В ските Святой Верберты, когда сэр Роули присутствовал при осмотре детских трупов, Аделия не заметила в нем нездорового любопытства или возбуждения от вида смерти. Он производил впечатление человека, охваченного ужасом и отвращением. Однако сейчас Пико послал слугу подслушивать, то есть хотел быть в курсе новейших открытий расследования. Если это досужее любопытство – мог бы потом просто спросить: «Ну, что вы узнали?» Или сэр Роули боится, что разговор может уличить его в преступлении?
Кто же он такой, загадочный сборщик податей?
А тем временем Вениамин продолжал рассказ.

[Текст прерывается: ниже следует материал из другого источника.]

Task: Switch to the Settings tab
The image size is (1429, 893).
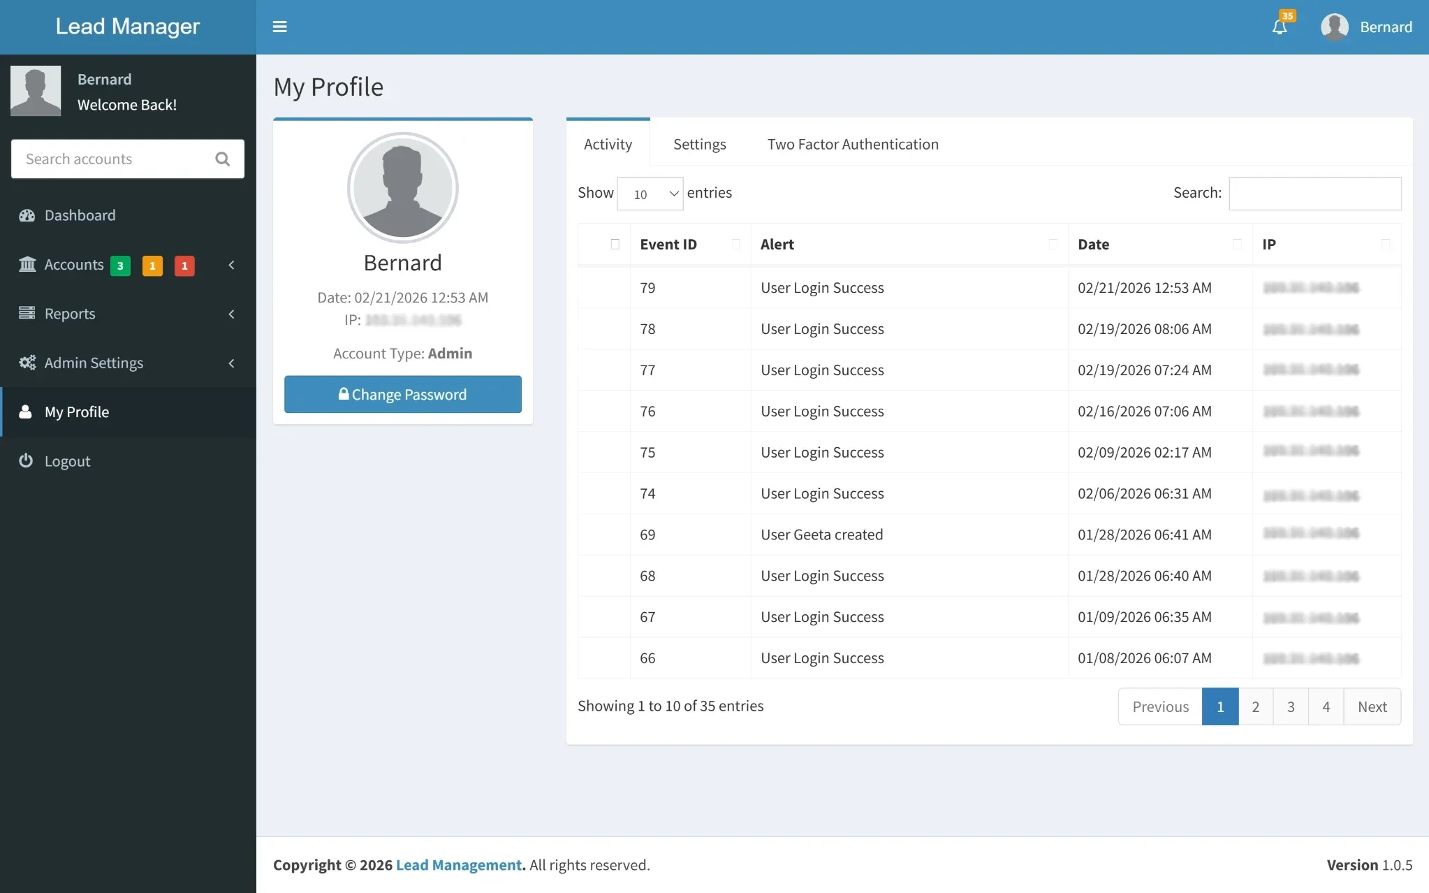Action: coord(699,144)
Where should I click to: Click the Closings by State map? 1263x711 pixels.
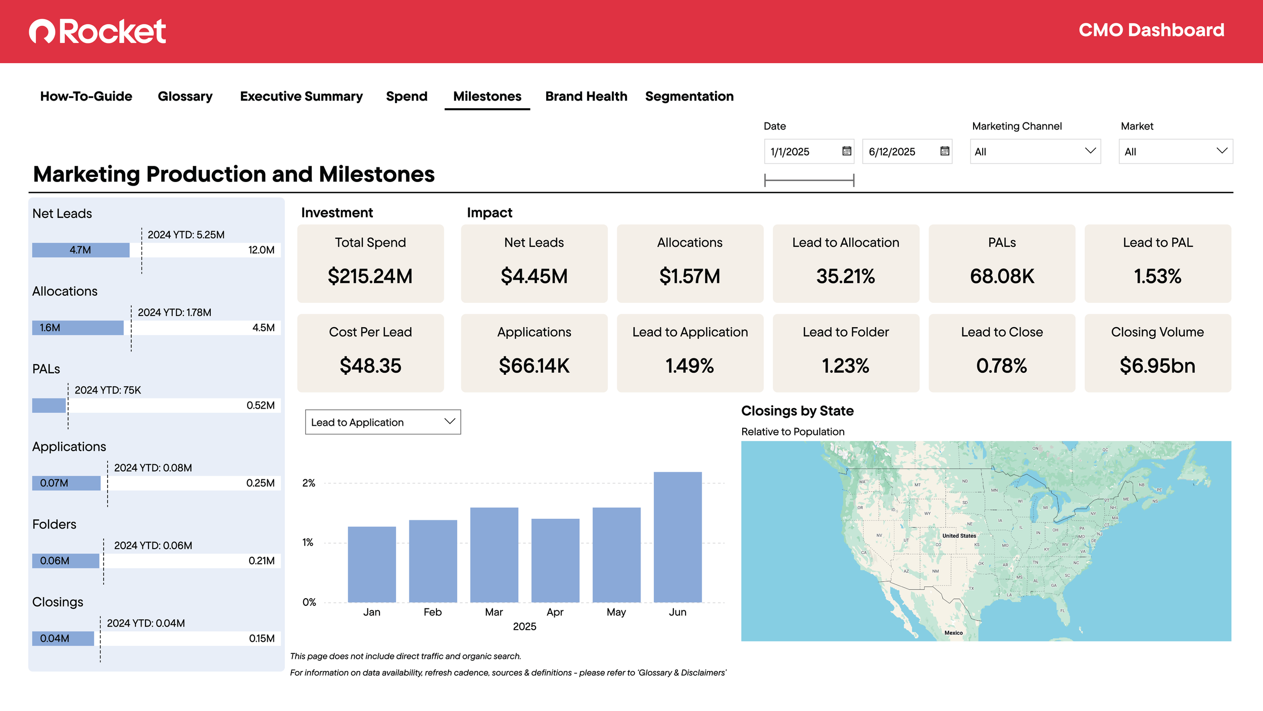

Наступил вечер первого свадебного дня. Стемнело и похолодало, и гости ушли в дом. На пустой поляне по-прежнему горели факелы.
Внутри очень скоро стало тесно и душно от пьяной толпы. В какой-то момент невеста вышла вместе с матерью во двор – подышать свежим воздухом и побеседовать. Женщины прошли по поляне к реке и увидели тело мальчика. Оно лежало на траве так, словно чьи-то могучие руки выбросили его из лодки.
Женщины с криком бросились в дом.
– И что сделал Хаим? – спросила Аделия, впервые вмешиваясь в разговор.
Ответил Иегуда:
– Хаим велел погасить все огни.
Симон понимающе кивнул. В этом действии был свой резон. Обнаружив труп на лужайке перед своим домом, еврей решил погрузить ее во тьму, дабы соседи и прохожие не увидели лишнего.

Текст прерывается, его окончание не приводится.